The passage of Nigeria's Tax Reform and Revenue Mobilisation Act is genuinely historic. For years, economists, development agencies and domestic revenue experts have argued that Nigeria's tax-to-GDP ratio of 10.6% — among the lowest in the world — is the single largest constraint on the government's ability to build infrastructure, deliver public services and reduce dependence on oil.
The new legislation addresses this structural problem head-on. The VAT increase to 10% is overdue — Ghana, Côte d'Ivoire and Kenya all collect VAT at 12-15%. The digital services levy is inspired by measures already adopted in France, Italy, India and Kenya. The corporate tax restructuring creates a more progressive system that protects small businesses while ensuring large multinationals pay their fair share.
But legislation is the easy part
Nigeria has a long history of excellent legislation that has delivered disappointing results because of weak implementation capacity. The Tax Administration Act of 2011 was supposed to transform the Federal Inland Revenue Service. In practice, it changed very little because the FIRS lacked the data infrastructure, the skilled manpower, and the political independence to enforce it effectively.

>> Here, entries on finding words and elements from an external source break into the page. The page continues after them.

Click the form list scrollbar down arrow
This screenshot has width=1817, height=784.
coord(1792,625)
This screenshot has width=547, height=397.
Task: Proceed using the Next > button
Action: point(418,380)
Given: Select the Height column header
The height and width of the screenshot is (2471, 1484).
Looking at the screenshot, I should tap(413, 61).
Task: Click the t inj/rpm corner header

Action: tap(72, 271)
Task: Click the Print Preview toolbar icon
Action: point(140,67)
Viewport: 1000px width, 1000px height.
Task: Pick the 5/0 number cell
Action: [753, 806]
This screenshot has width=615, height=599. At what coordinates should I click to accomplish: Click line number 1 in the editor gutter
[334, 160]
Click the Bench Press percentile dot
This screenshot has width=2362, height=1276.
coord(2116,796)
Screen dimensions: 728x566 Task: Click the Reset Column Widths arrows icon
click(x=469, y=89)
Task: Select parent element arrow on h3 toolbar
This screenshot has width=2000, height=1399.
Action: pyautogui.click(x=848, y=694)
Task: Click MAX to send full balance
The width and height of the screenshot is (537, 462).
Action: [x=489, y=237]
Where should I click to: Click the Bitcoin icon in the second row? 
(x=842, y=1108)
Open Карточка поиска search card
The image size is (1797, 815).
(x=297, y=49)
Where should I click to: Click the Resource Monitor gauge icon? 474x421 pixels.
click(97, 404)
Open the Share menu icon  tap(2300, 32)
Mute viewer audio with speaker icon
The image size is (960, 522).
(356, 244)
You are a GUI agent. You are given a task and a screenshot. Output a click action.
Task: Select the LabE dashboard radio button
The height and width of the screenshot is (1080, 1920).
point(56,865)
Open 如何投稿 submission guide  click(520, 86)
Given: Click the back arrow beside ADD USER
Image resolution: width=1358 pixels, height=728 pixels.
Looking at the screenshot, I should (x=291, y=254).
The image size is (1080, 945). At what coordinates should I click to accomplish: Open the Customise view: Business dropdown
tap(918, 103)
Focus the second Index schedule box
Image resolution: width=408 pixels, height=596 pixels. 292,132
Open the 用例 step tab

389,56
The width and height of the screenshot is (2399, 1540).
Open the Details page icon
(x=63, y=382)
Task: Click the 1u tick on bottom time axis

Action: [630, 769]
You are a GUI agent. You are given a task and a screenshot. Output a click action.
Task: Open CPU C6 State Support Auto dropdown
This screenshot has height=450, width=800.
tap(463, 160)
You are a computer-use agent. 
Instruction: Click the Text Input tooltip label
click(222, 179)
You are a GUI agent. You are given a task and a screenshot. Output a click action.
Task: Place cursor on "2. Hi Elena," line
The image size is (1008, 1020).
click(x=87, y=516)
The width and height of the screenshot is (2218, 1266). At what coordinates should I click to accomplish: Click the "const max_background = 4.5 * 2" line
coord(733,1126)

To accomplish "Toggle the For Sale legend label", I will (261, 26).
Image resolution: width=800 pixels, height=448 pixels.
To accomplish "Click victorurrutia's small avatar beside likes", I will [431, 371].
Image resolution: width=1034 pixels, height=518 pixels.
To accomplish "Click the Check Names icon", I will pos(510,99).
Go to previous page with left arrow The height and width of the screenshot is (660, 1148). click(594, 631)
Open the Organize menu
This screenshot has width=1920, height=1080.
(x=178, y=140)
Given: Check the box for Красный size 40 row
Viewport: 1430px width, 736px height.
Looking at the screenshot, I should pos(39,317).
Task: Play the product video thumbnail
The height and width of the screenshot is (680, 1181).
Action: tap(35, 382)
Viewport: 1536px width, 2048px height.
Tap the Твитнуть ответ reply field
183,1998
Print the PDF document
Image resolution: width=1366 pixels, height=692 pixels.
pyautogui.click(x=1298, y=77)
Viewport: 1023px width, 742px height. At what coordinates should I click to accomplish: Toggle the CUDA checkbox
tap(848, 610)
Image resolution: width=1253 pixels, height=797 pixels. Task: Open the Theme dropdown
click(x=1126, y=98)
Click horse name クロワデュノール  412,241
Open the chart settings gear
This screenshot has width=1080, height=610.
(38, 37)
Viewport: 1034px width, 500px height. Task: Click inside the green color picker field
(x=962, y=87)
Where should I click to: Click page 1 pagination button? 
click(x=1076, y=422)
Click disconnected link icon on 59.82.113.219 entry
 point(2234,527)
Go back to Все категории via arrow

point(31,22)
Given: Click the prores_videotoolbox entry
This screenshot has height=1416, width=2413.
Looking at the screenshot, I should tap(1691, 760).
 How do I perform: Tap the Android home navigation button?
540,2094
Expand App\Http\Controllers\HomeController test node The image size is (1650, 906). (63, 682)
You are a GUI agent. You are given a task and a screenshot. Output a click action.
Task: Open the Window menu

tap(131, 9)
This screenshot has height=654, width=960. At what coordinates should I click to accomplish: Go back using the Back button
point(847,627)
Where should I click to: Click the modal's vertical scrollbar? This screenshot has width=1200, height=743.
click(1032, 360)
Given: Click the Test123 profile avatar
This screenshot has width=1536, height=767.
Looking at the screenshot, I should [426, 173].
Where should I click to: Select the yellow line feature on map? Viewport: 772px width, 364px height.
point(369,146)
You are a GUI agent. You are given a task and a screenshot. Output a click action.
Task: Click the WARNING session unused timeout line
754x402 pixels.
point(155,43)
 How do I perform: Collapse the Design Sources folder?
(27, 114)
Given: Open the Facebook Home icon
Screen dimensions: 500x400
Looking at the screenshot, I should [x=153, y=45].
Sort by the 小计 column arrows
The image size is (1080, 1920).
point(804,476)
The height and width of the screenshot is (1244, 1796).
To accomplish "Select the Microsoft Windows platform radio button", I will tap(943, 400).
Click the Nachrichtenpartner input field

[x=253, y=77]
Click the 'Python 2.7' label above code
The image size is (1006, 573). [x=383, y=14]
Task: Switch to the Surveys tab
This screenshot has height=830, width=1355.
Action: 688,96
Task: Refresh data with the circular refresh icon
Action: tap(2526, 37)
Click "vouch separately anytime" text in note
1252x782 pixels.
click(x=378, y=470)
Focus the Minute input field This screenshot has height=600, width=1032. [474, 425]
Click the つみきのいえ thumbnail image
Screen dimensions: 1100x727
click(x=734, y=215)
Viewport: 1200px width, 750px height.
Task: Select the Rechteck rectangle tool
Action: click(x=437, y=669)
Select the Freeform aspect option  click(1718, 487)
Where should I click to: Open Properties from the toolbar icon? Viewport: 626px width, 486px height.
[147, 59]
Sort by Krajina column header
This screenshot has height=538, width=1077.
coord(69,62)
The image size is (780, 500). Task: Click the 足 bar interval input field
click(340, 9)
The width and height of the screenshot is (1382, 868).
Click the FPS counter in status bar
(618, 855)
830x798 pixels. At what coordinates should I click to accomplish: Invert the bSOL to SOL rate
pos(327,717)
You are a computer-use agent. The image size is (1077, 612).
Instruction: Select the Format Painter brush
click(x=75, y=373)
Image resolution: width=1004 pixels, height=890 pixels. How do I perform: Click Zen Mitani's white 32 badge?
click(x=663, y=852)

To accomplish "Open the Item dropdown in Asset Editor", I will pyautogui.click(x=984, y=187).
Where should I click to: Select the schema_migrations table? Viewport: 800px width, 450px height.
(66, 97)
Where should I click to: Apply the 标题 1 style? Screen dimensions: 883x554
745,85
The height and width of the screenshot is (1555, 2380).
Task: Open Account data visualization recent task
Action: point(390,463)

The same risk exists today. The FIRS currently identifies only 40 million taxpayers out of a population of over 220 million. It processes fewer than 2 million corporate tax returns annually in an economy with over 40 million registered businesses. Its digital systems cannot currently handle real-time data exchange with banks, telecoms companies and the CBN — the exchange that would be needed to enforce the new digital services levy effectively.
Good tax law without capable tax administration is like a map without roads. You can see where you want to go; you just cannot get there.
What needs to happen now
The government must immediately fund a FIRS transformation programme. This means: investing in data infrastructure that allows automatic identification and registration of taxpayers; hiring and training 15,000 additional FIRS staff over three years; passing operational independence for the FIRS so that political connections cannot override lawful assessments; and establishing a dedicated tax court system to resolve disputes quickly.
None of this is glamorous. None of it will get headlines the way the Senate vote did. But without it, this landmark legislation will join a long list of Nigerian laws that were celebrated at passage and forgotten at implementation.